Raspberry-Almond Meringue Bars
- Prep Time:
- Cook Time:
- Total Time:
- 2 hr
- 24 servings
- Crisco® Original No-Stick Cooking Spray
- 3/4 cup butter, softened
- 3/4 cup powdered sugar
- 1 3/4 cups White Lily® All-Purpose Wheat Flour and Almond Flour Blend
- 4 egg whites
- 1/3 cup sugar
- 2/3 cup sweetened coconut flakes
- 1 cup sliced almonds, divided
- 3/4 cup Smucker's® Red Raspberry Preserves
- HEAT oven to 350°. Coat 13 x 9-inch baking pan with no-stick cooking spray.

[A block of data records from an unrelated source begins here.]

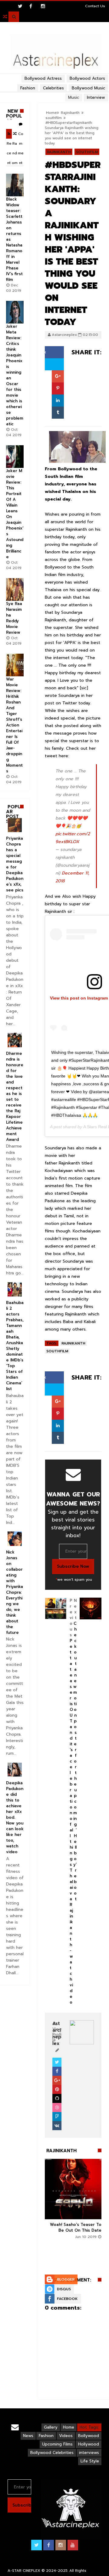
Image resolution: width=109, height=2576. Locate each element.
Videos (66, 2436)
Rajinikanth (59, 152)
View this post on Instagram (79, 998)
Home (68, 2427)
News (28, 2436)
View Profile (57, 2034)
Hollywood (88, 2444)
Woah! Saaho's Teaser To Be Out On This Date (75, 2227)
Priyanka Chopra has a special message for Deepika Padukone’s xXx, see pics (14, 864)
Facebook (67, 2298)
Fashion (46, 2436)
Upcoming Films (57, 2444)
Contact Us (95, 6)
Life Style (90, 2461)
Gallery (51, 2427)
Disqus (64, 2289)
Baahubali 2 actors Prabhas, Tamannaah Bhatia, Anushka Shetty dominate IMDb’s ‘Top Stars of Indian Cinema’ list (15, 1346)
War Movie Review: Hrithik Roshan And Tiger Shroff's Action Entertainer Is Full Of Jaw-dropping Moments (14, 725)
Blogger (65, 2279)
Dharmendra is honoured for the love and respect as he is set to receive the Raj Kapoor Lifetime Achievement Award (14, 1096)
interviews (89, 2452)
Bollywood (88, 2436)
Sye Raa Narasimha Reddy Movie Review (14, 618)
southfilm (53, 118)
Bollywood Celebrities (52, 2452)
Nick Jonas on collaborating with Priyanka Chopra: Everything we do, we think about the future (14, 1592)
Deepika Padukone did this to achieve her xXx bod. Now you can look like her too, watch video (15, 1817)
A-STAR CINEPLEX (24, 2570)
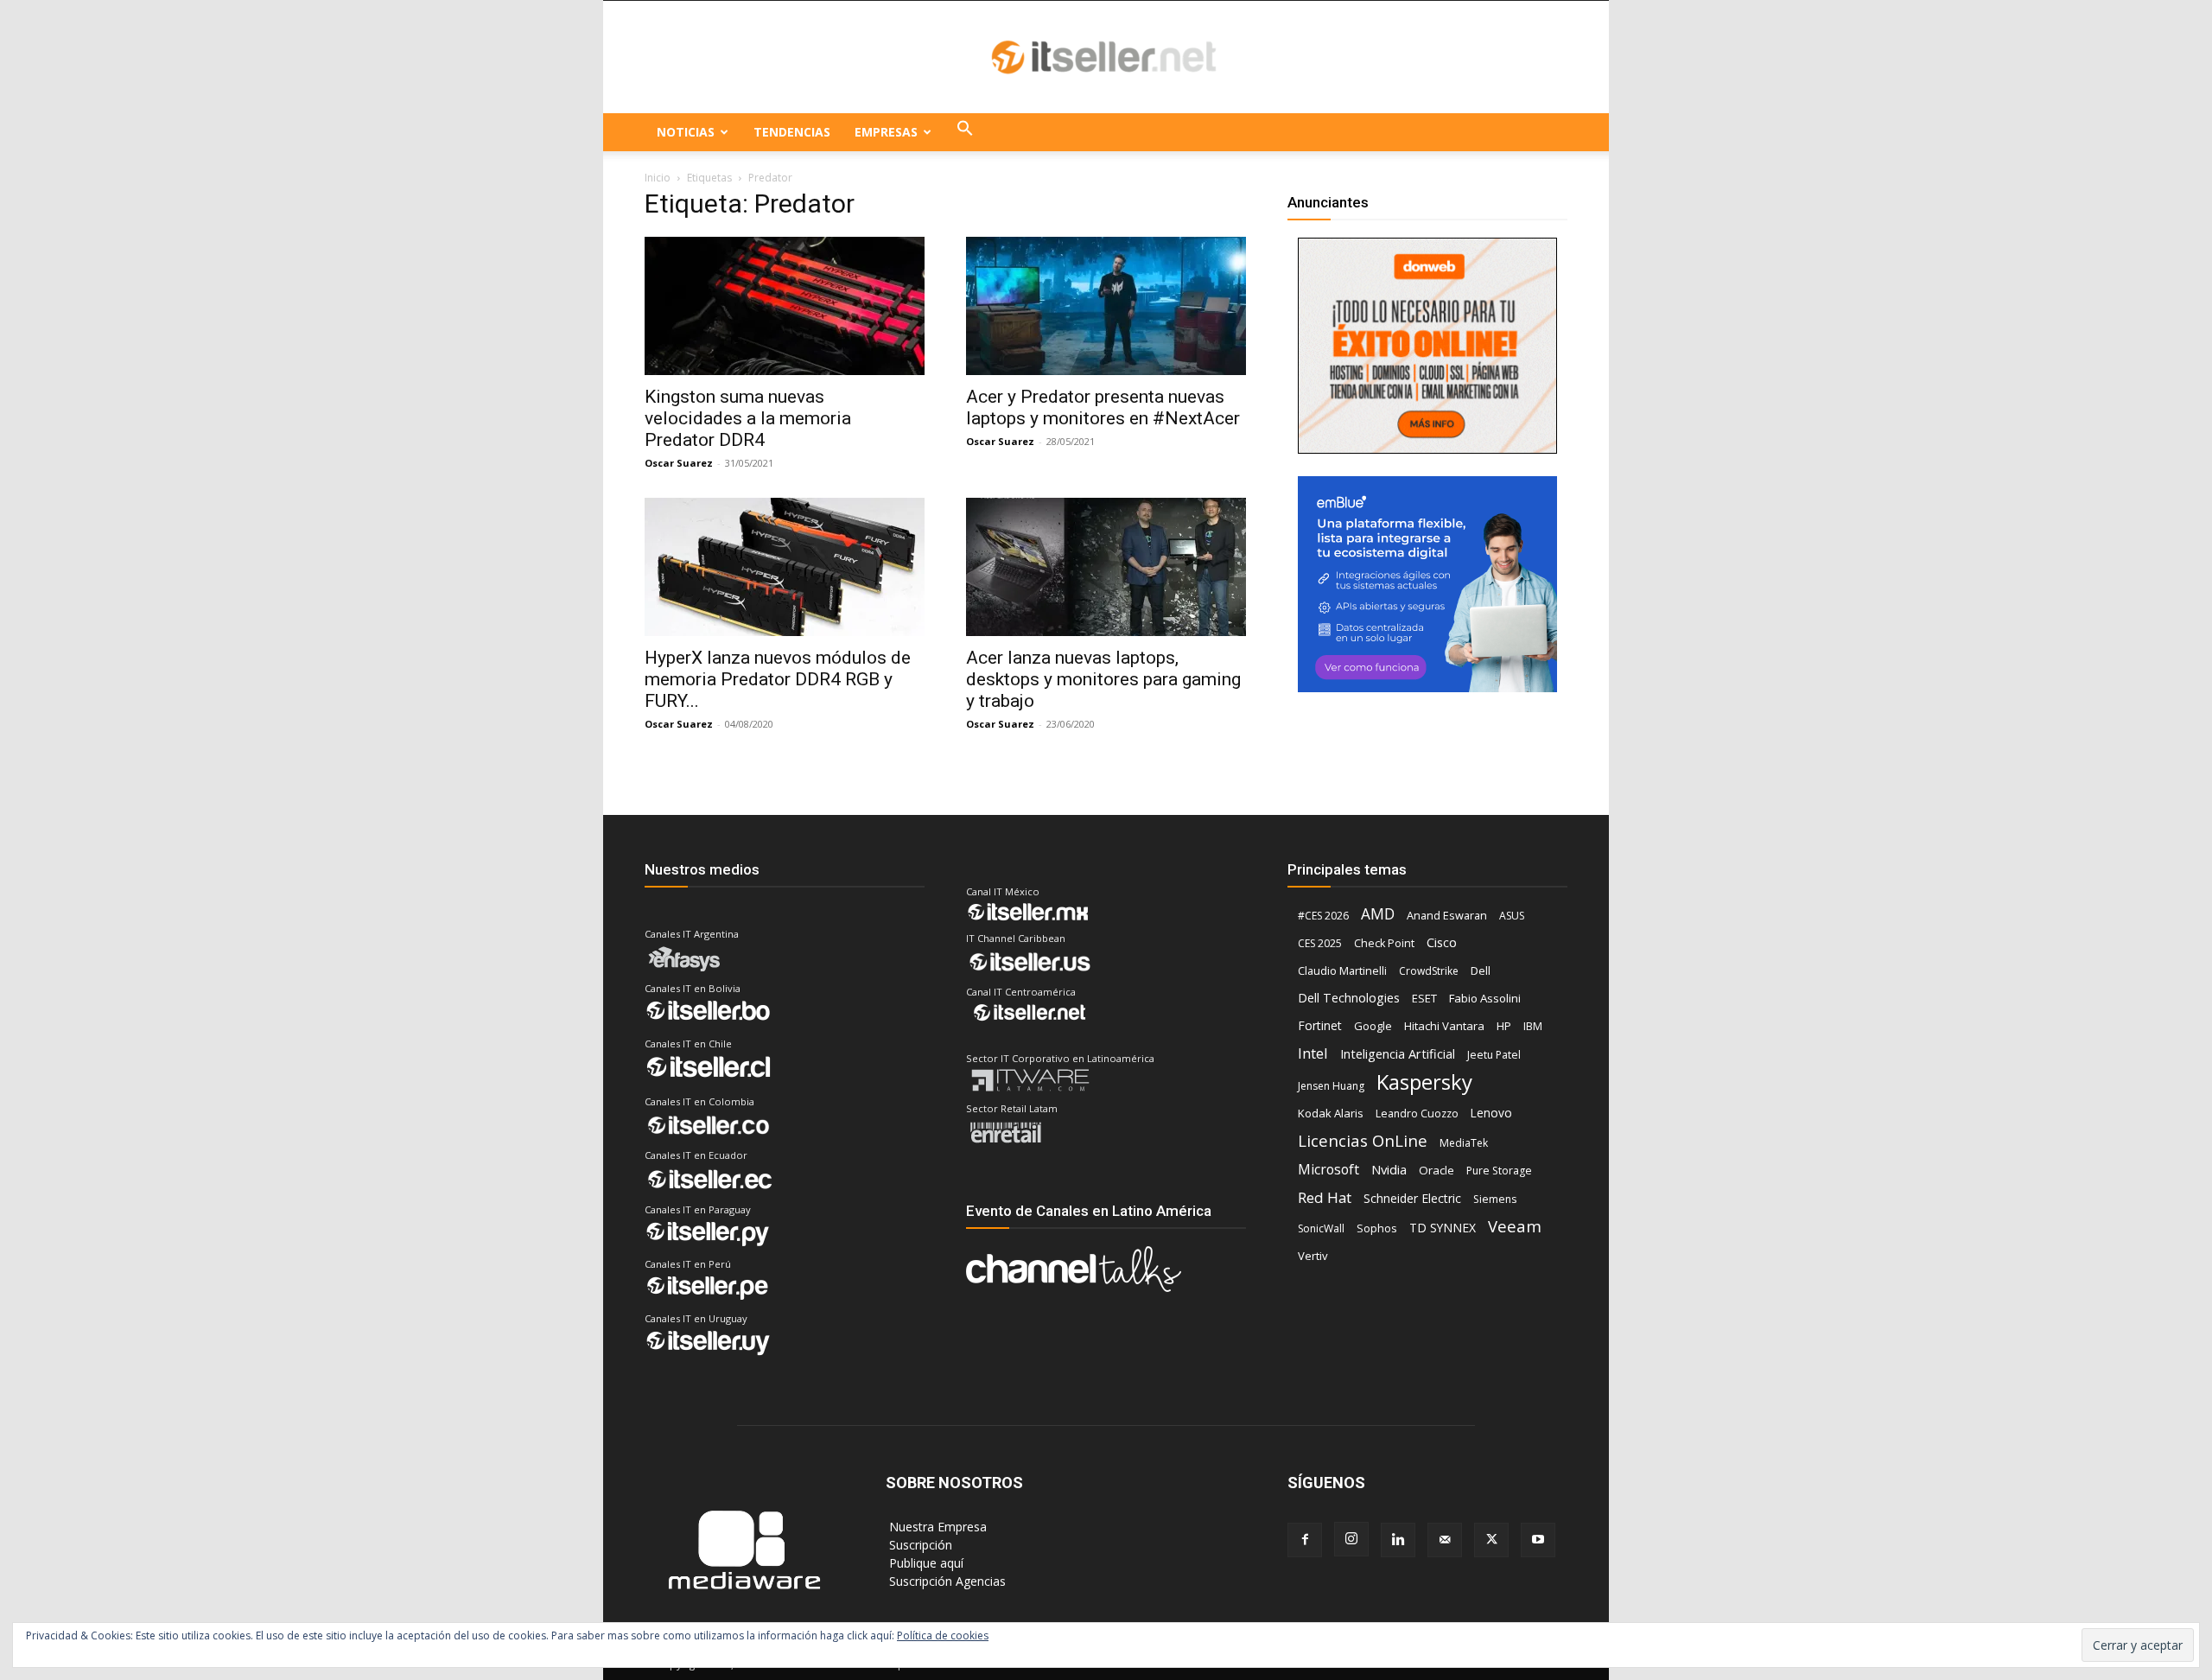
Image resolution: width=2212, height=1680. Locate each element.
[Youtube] (1538, 1540)
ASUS (1511, 915)
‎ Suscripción (919, 1545)
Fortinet (1320, 1025)
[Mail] (1444, 1540)
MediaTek (1464, 1143)
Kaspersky (1424, 1081)
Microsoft (1328, 1170)
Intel (1313, 1053)
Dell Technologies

- BEAT butter and powdered sugar in large bowl with mixer on high speed until light and fluffy. Gradually add flour blend; mix well. Spread evenly in prepared pan. Bake 20 minutes.
- BEAT egg whites in medium bowl with mixer on high speed until soft peaks form. Gradually beat in sugar, 1 tablespoon at a time, until stiff peaks form. Fold in coconut and 1/2 cup almonds.
- SPREAD preserves over crust. Top with meringue mixture. Sprinkle evenly with remaining almonds. Bake 20 minutes or until almonds are lightly toasted. Cool completely in pan on wire rack. Cut into bars.